A Ucrânia prepara-se para retomar as negociações de paz com os Estados Unidos, num contexto de abrandamento das sanções americanas e de subida dos preços da energia. Kiev também enfrenta a possível continuidade de problemas com o apoio financeiro da União Europeia.
O presidente Volodymyr Zelenskyy indicou que uma delegação ucraniana se dirige para os EUA, afirmando que houve uma pausa nas negociações e que é hora de as retomar. O objetivo é manter a pressão diplomática para um acordo.
Apesar de alertas da UE para não descurar o conflito no Irão, o foco diplomático tem estado dividido. A suspensão de parte das sanções dos EUA, citando perturbações no Estreito de Ormuz, reduz incentivos à Rússia para avançar em compromissos.
A UE apresentou o 20º pacote de sanções contra a Rússia, mas o documento permanece bloqueado pela disputa entre Hungria, Eslováquia e Kiev sobre o gasoduto Druzhba. O atraso complica a resposta europeia ao conflito.
Zelenskyy pediu aos líderes da UE que a pressão sobre a Rússia fosse mantida para uma paz duradoura. O bloqueio ao empréstimo de 90 mil milhões de euros à Ucrânia é visto como um obstáculo crítico, segundo o presidente.
Em discurso aos dirigentes europeus, o presidente ucraniano apontou que a Rússia não está mais fortalecida pela guerra, defendendo que o agressor deve ser enfraquecido para terminar o conflito. A postura europeia continua dividida sobre novas sanções.
Novo impulso diplomático e assistência regional
Zelenskyy disse que Washington tem mostrado disposição para retomar negociações, mas questionou com que mentalidade participaria a parte russa. A evolução depende de coordenação entre os três intervenientes, inclusivamente mediadores americanos.

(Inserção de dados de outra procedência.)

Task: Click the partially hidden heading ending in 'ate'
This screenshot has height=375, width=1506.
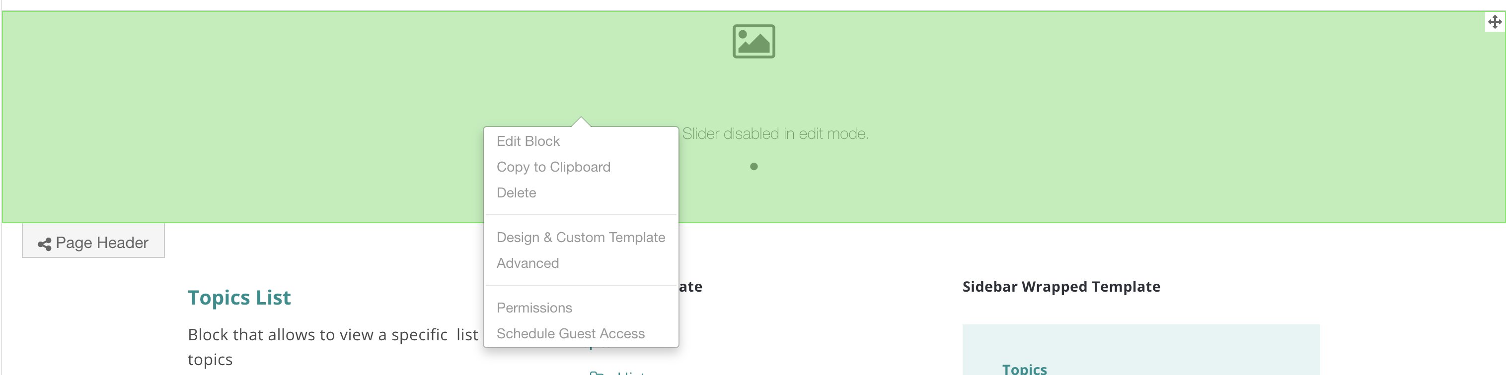Action: [690, 287]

O Kremlin indicou que a interrupção pode terminar quando agendas de EUA, Rússia e outros mediadores estiverem alinhadas. Peskov apontou que Washington está mais centrado no Médio Oriente, afetando o calendário ucraniano.
Enquanto isso, Kiev avalia novas fontes de rendimento em resposta ao aperto financeiro. Países do Médio Oriente pediram assistência em drones Shahed, com Kiev já a disponibilizar especialistas para apoiar defesa aérea.
Zelenskyy afirmou que 11 países solicitaram ajuda ucraniana, com mais de 200 especialistas já no Médio Oriente e outros 34 prontos a ser destacados. Equipas estão nos Emirados, no Qatar e na Arábia Saudita.